EXCERPT

Bernie Sanders Scores Resounding Victories in Washington, Alaska

 Bernie Sanders speaks during a rally at Safeco Field in Seattle. Photograph: Jason Redmond/AFP/Getty Images
Bernie Sanders speaks during a rally at Safeco Field in Seattle. Photograph: Jason Redmond/AFP/Getty Images

Saturday was a big day for Bernie Sanders’ quest for the Democratic presidential nomination as he swept to resounding victories in the caucus states of Washington and Alaska. But the delegate math is still in Hillary Clinton’s favor.

Hawaii is holding caucuses Saturday as well; results are expected after midnight ET.

The wins amid record turnout are reaffirmation of Sanders’ appeal to the Democratic base and served to encourage the Vermont senator to argue that his momentum — including recent wins in the Idaho and Utah caucuses — will carry him to the nomination.

“We knew things were going to improve as we headed West,” Sanders said at a jubilant rally before 8,000 people in Madison, Wisconsin — a state that will hold the next major contest in 10 days. “We have a path toward victory.”
Takeaways from Western Saturday

Clinton built up her delegate lead on the back of a strong run in the South, and Sanders argued Saturday his campaign always knew those states would be tough. In Madison, he said the map now offers more opportunities for his campaign as the contest progressed, largely because his wins are being powered by huge turnout among younger voters.

COLLECTED MATERIAL
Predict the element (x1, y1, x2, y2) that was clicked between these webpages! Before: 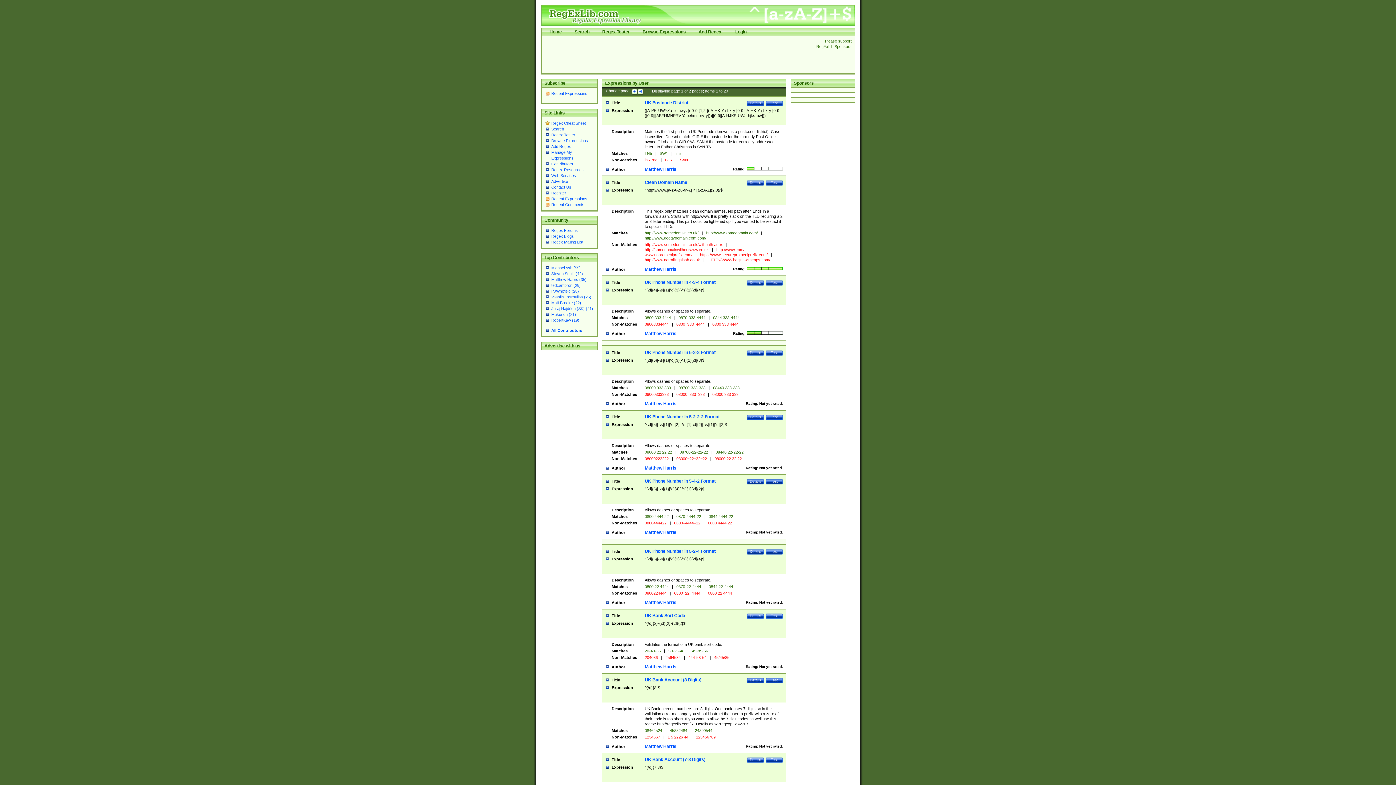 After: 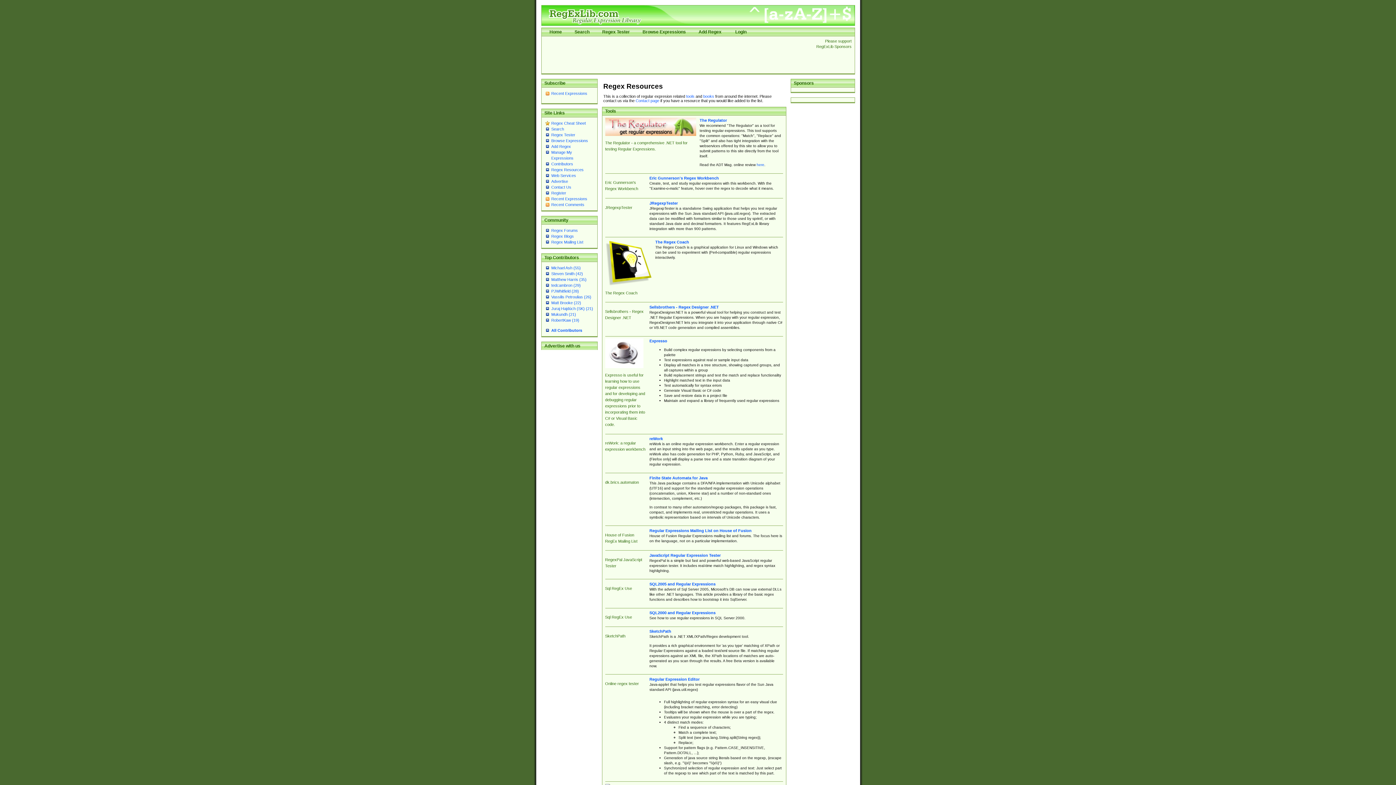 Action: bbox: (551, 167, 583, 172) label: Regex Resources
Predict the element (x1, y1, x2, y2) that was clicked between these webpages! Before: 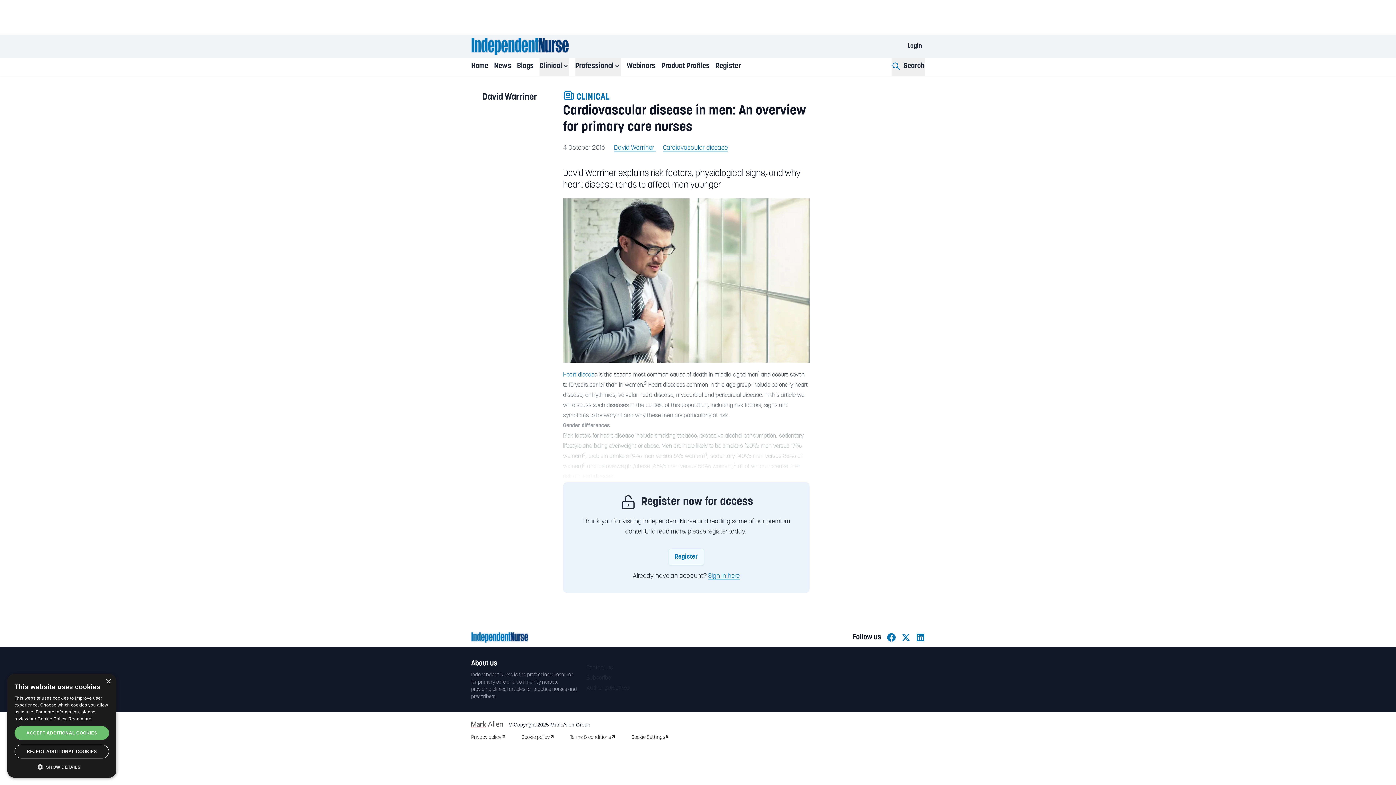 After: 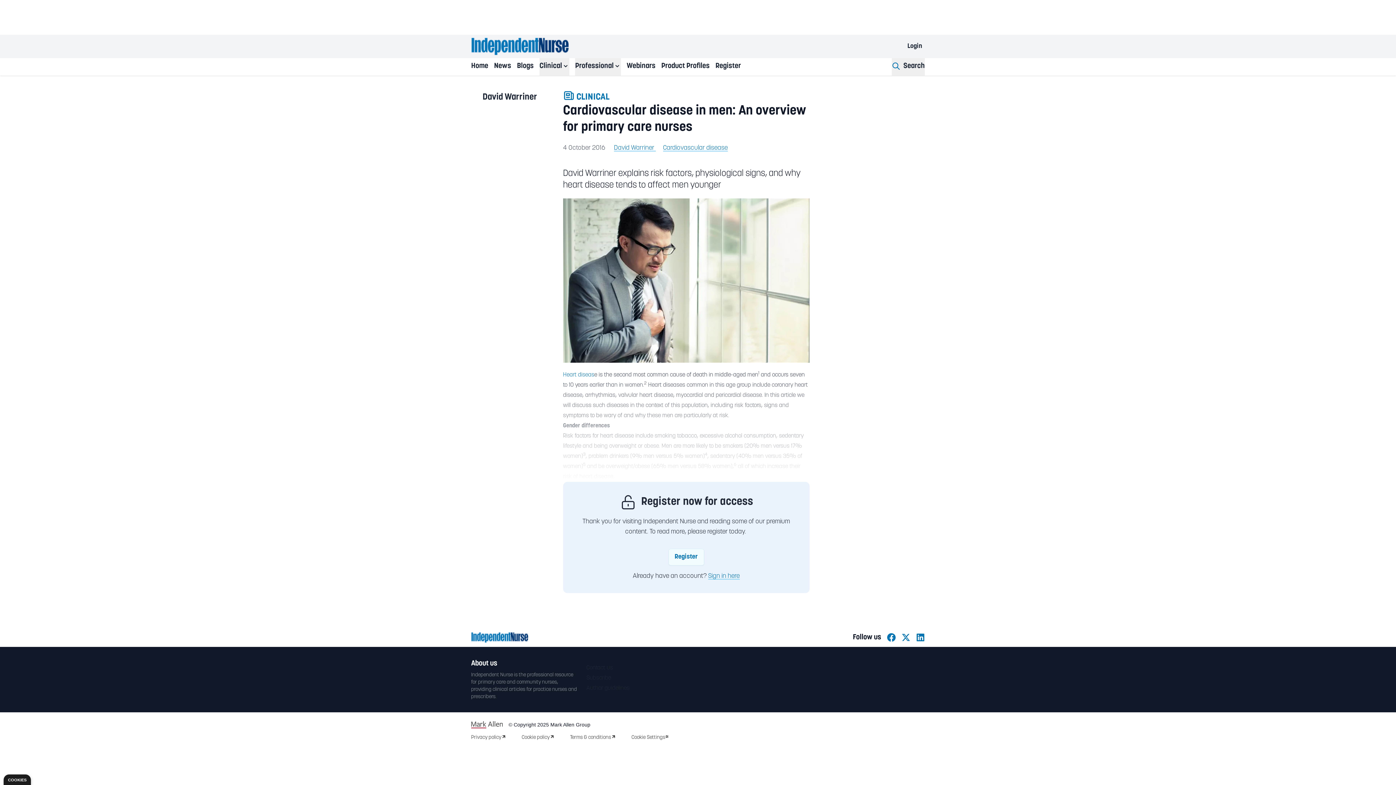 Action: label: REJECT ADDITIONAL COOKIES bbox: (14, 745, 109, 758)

PROBLEMS
1. Copy the Sanders caucus article word for word, starting with "Saturday was a" and going on through "Hillary Clinton’s favor.".
2. In the Sanders caucus article, how many people were at the rally in Madison, Wisconsin?
3. Could you write what comes next in the article about Sanders' caucus victories in Washington and Alaska, picking up after its last sentence?
The lines have nothing to do with the article about Sanders' wins.

SOLVED PROBLEMS
1.
Saturday was a big day for Bernie Sanders’ quest for the Democratic presidential nomination as he swept to resounding victories in the caucus states of Washington and Alaska. But the delegate math is still in Hillary Clinton’s favor.

2. 8,000 people

3.
“With your help we’re going to win right here in Wisconsin,” he said. “So don’t let anyone tell you we can’t win the nomination, or win the general election. We’re going to do both of those things.”

But even with his big victories on Saturday, Sanders faces steep hurdles in catching Clinton in the delegate count. While Washington had 101 delegates up for grabs, and both candidates spent a significant amount of time there, Hawaii and Alaska were relatively small prizes — with just 25 and 16 delegates at stake respectively.

Clinton’s campaign privately acknowledged that Saturday would be a good one for Sanders, and her efforts in Washington were aimed mostly at trying to keep the race relatively close, as delegates are distributed proportionally. But with over 90% delegates accounted for, Sanders held a wide lead over Clinton in Washington, 72% to 28%. Alaska was more lopsided: Sanders won 80% to 20%.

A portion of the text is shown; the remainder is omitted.